EXERCISE REQUIREMENTS = With the listing in front of you, retype it exactly.
START PROVIDED RECORDS
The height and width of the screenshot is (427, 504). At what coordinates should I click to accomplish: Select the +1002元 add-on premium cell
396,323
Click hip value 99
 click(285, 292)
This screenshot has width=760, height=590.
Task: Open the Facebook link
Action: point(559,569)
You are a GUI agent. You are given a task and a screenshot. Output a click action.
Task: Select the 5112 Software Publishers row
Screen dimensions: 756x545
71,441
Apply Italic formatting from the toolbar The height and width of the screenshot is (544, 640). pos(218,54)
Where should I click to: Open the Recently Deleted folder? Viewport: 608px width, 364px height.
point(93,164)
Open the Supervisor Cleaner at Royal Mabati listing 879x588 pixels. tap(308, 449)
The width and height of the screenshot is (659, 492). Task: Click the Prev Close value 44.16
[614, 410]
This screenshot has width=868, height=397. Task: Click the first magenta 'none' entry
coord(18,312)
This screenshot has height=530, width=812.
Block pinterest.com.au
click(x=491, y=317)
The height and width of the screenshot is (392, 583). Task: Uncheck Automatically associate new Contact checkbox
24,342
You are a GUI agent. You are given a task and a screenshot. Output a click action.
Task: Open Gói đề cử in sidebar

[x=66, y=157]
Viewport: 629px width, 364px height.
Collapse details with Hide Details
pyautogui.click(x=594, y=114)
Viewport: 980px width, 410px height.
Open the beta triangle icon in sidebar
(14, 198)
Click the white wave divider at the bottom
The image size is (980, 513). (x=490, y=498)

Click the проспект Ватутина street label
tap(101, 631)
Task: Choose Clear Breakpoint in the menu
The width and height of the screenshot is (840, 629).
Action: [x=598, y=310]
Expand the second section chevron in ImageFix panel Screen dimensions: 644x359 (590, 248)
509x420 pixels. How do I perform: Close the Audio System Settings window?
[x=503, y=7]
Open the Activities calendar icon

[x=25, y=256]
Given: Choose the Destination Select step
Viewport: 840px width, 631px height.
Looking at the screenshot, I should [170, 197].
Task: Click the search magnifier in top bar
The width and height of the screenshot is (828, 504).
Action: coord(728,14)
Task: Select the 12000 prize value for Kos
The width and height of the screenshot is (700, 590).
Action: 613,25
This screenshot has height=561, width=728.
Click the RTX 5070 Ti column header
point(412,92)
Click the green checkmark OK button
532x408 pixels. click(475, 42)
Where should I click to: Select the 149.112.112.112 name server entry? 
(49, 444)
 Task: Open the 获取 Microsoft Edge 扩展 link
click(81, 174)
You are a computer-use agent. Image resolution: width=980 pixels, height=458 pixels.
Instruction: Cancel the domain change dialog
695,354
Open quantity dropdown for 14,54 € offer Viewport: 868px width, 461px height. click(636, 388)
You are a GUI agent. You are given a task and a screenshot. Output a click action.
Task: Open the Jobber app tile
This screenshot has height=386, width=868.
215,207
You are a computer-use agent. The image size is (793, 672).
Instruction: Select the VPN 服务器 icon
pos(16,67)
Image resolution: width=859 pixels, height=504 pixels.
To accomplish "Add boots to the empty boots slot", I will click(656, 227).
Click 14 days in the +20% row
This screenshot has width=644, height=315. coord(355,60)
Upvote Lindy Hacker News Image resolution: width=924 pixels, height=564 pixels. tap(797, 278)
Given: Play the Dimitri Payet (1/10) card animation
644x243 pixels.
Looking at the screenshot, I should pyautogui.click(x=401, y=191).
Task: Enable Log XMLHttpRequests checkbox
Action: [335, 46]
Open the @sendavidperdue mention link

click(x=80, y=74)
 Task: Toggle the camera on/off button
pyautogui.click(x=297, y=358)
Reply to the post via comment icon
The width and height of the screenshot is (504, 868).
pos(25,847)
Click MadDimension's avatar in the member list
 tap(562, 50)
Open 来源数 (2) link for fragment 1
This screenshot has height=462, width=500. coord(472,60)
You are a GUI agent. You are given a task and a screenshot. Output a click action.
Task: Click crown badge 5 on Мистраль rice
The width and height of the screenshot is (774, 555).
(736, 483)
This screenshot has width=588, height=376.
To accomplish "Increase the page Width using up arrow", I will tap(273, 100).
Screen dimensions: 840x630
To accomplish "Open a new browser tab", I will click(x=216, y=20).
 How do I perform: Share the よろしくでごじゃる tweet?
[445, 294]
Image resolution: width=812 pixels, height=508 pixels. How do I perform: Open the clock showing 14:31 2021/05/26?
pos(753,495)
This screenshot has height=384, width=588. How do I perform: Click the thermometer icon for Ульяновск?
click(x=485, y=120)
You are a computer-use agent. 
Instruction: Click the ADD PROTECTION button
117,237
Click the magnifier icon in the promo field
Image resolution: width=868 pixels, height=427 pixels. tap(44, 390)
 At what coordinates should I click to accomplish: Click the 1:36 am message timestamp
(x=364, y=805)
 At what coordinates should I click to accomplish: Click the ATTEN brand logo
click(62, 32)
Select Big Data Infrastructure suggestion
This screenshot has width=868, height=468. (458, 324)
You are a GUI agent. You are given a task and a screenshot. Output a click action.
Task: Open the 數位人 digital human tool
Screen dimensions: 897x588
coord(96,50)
END PROVIDED RECORDS
REPLY TO THE EXERCISE =
The height and width of the screenshot is (427, 504). At what coordinates should I click to accomplish: Select the +1002元 add-on premium cell
396,323
Click hip value 99
 click(285, 292)
This screenshot has width=760, height=590.
Task: Open the Facebook link
Action: point(559,569)
You are a GUI agent. You are given a task and a screenshot. Output a click action.
Task: Select the 5112 Software Publishers row
Screen dimensions: 756x545
71,441
Apply Italic formatting from the toolbar The height and width of the screenshot is (544, 640). pos(218,54)
Where should I click to: Open the Recently Deleted folder? Viewport: 608px width, 364px height.
point(93,164)
Open the Supervisor Cleaner at Royal Mabati listing 879x588 pixels. tap(308, 449)
The width and height of the screenshot is (659, 492). Task: Click the Prev Close value 44.16
[614, 410]
This screenshot has width=868, height=397. Task: Click the first magenta 'none' entry
coord(18,312)
This screenshot has height=530, width=812.
Block pinterest.com.au
click(x=491, y=317)
The height and width of the screenshot is (392, 583). Task: Uncheck Automatically associate new Contact checkbox
24,342
You are a GUI agent. You are given a task and a screenshot. Output a click action.
Task: Open Gói đề cử in sidebar

[x=66, y=157]
Viewport: 629px width, 364px height.
Collapse details with Hide Details
pyautogui.click(x=594, y=114)
Viewport: 980px width, 410px height.
Open the beta triangle icon in sidebar
(14, 198)
Click the white wave divider at the bottom
The image size is (980, 513). (x=490, y=498)

Click the проспект Ватутина street label
tap(101, 631)
Task: Choose Clear Breakpoint in the menu
The width and height of the screenshot is (840, 629).
Action: [x=598, y=310]
Expand the second section chevron in ImageFix panel Screen dimensions: 644x359 (590, 248)
509x420 pixels. How do I perform: Close the Audio System Settings window?
[x=503, y=7]
Open the Activities calendar icon

[x=25, y=256]
Given: Choose the Destination Select step
Viewport: 840px width, 631px height.
Looking at the screenshot, I should [170, 197].
Task: Click the search magnifier in top bar
The width and height of the screenshot is (828, 504).
Action: coord(728,14)
Task: Select the 12000 prize value for Kos
The width and height of the screenshot is (700, 590).
Action: 613,25
This screenshot has height=561, width=728.
Click the RTX 5070 Ti column header
point(412,92)
Click the green checkmark OK button
532x408 pixels. click(475, 42)
Where should I click to: Select the 149.112.112.112 name server entry? 
(49, 444)
 Task: Open the 获取 Microsoft Edge 扩展 link
click(81, 174)
You are a computer-use agent. Image resolution: width=980 pixels, height=458 pixels.
Instruction: Cancel the domain change dialog
695,354
Open quantity dropdown for 14,54 € offer Viewport: 868px width, 461px height. click(636, 388)
You are a GUI agent. You are given a task and a screenshot. Output a click action.
Task: Open the Jobber app tile
This screenshot has height=386, width=868.
215,207
You are a computer-use agent. The image size is (793, 672).
Instruction: Select the VPN 服务器 icon
pos(16,67)
Image resolution: width=859 pixels, height=504 pixels.
To accomplish "Add boots to the empty boots slot", I will click(656, 227).
Click 14 days in the +20% row
This screenshot has width=644, height=315. coord(355,60)
Upvote Lindy Hacker News Image resolution: width=924 pixels, height=564 pixels. tap(797, 278)
Given: Play the Dimitri Payet (1/10) card animation
644x243 pixels.
Looking at the screenshot, I should pyautogui.click(x=401, y=191).
Task: Enable Log XMLHttpRequests checkbox
Action: [335, 46]
Open the @sendavidperdue mention link

click(x=80, y=74)
 Task: Toggle the camera on/off button
pyautogui.click(x=297, y=358)
Reply to the post via comment icon
The width and height of the screenshot is (504, 868).
pos(25,847)
Click MadDimension's avatar in the member list
 tap(562, 50)
Open 来源数 (2) link for fragment 1
This screenshot has height=462, width=500. coord(472,60)
You are a GUI agent. You are given a task and a screenshot. Output a click action.
Task: Click crown badge 5 on Мистраль rice
The width and height of the screenshot is (774, 555).
(736, 483)
This screenshot has width=588, height=376.
To accomplish "Increase the page Width using up arrow", I will tap(273, 100).
Screen dimensions: 840x630
To accomplish "Open a new browser tab", I will click(x=216, y=20).
 How do I perform: Share the よろしくでごじゃる tweet?
[445, 294]
Image resolution: width=812 pixels, height=508 pixels. How do I perform: Open the clock showing 14:31 2021/05/26?
pos(753,495)
This screenshot has height=384, width=588. How do I perform: Click the thermometer icon for Ульяновск?
click(x=485, y=120)
You are a computer-use agent. 
Instruction: Click the ADD PROTECTION button
117,237
Click the magnifier icon in the promo field
Image resolution: width=868 pixels, height=427 pixels. tap(44, 390)
 At what coordinates should I click to accomplish: Click the 1:36 am message timestamp
(x=364, y=805)
 At what coordinates should I click to accomplish: Click the ATTEN brand logo
click(62, 32)
Select Big Data Infrastructure suggestion
This screenshot has width=868, height=468. (458, 324)
You are a GUI agent. You are given a task and a screenshot. Output a click action.
Task: Open the 數位人 digital human tool
Screen dimensions: 897x588
coord(96,50)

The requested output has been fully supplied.